It was early Saturday morning, and I had a lot lined up for the day, so I was looking for a fast portable breakfast. Nothing seems more fast and portable to me then stuffed pastries, preferably with eggs or meat or both. And one of my favorite all time stuffed pastries are gorditas; tacos' overlooked cousin. Some may be surprised to hear that gorditas were not invented by Taco Bell, so delete the image of that pita bread taco disaster from your brain. I'm talking about thick corn cakes made with masa that are split open and filled with all sorts of steamy stewed goodness. So where do I go for not only gorditas, but breakfast gorditas? I trust the namesake and head to Doña Tota Gorditas in Oak Cliff. They're a Mexican chain with over 200 stores in Mexico, and if they've jumped the border, I figure they've got to be doing something right.
Located on Jefferson Street, just a few blocks south of the culinary goliaths on Davis, Doña Tota occupies a small corner storefront. Driving there I felt like I was entering little Tijuana. There was a blur of bright colors out of the corner of my eye, and all the signs had apparently been converted into Spanish. I pulled in behind the restaurant and walked in from the back. My initial thought was that this place was vaguely reminiscent of Chipotle; a kind of Mexican Chipotle (weird).
Between an exposed ceiling and a concrete floor, red and maize covered the rest of the restaurant. It was bright and clean, a large easy-to-read menu hung above the cash register, and even the staff was all wearing uniforms. However, the staff wasn't a bunch of twenty something hipsters, they were all elder Mexican women who looked like they could be somebody's mother, aunt, or grandmother.

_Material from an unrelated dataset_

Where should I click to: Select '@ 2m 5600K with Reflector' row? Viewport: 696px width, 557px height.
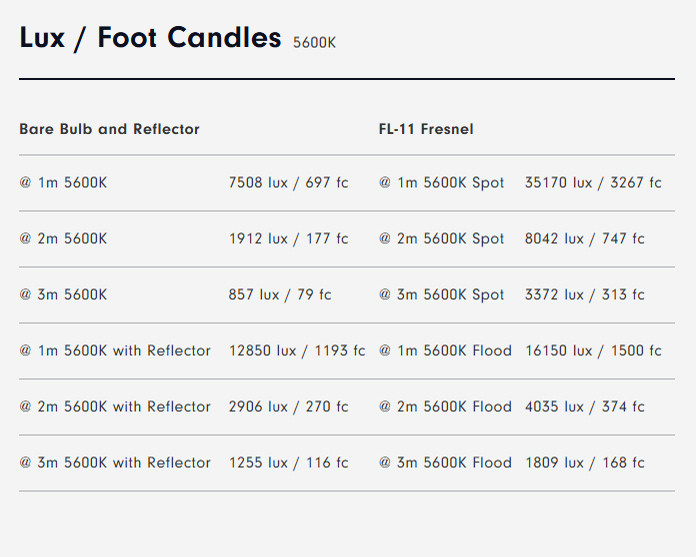115,406
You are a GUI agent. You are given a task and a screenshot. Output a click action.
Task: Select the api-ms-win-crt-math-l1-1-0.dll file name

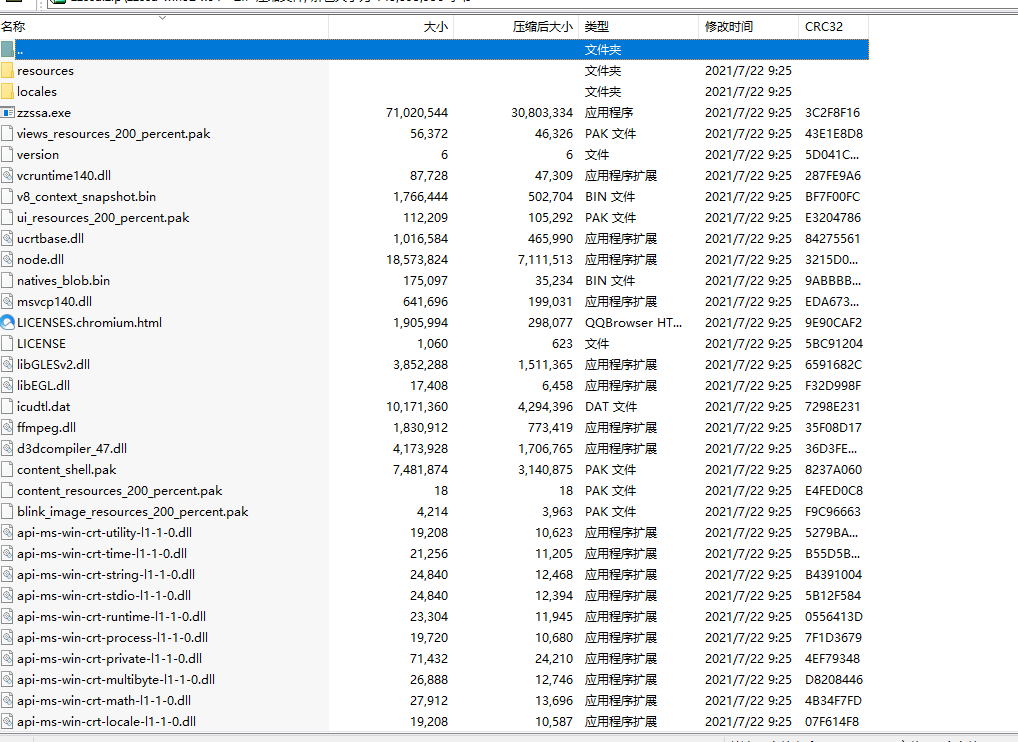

I stepped up to the register and the cashier automatically started speaking Spanish, I responded with "good morning," and she seamlessly transitioned to English with a smile. I looked over the mouth watering breakfast gordita offerings and finally decided on the machacado con huevo (seasoned dried beef with scrambled eggs) and the carnitas. At the last second I added a chicharron gordita, I couldn't help myself.
I took a seat and waited for my order, behind the counter I saw a contraption that looked like it was from a machining factory. One of the women flipped it on and it started spitting out perfectly circular masa dough. The dough circles were thrown onto the flat top grill to cook, after which they were cut open and filled with what I had ordered.
All three of the gorditas were delicious, and they probably would have tasted even better if I hadn't devoured them like a rabid animal.
The large pork pieces in the carnitas gordita were tooth tender, the green salsa they had been simmering in was a perfect blend of savory and heat. The beef in the machacado con huevo was firm but yielding, a nice contrast in texture to the soft eggs. Not only did the previous drying of the beef result in the interesting texture, it also had an intense and spiced flavor. The chicharron (my favorite) had nice big chunks of fat and meat that were stewed in the same green salsa as the carnitas. The masa dough itself was thick with a crisp exterior, but still retained its tenderness. It had that rich corn taste which reminded me of great handmade corn tortillas.
I looked up after I finished eating to find all three women glancing over, curiously waiting to find out if I had enjoyed the food. They were all delighted when I assured them I had. Once they knew I was hooked, they told me to come back to try the mole, apparently it's the best item on the menu. I headed back to my car after the quick stop, warmed up on that chilly morning, ready for the rest of the day.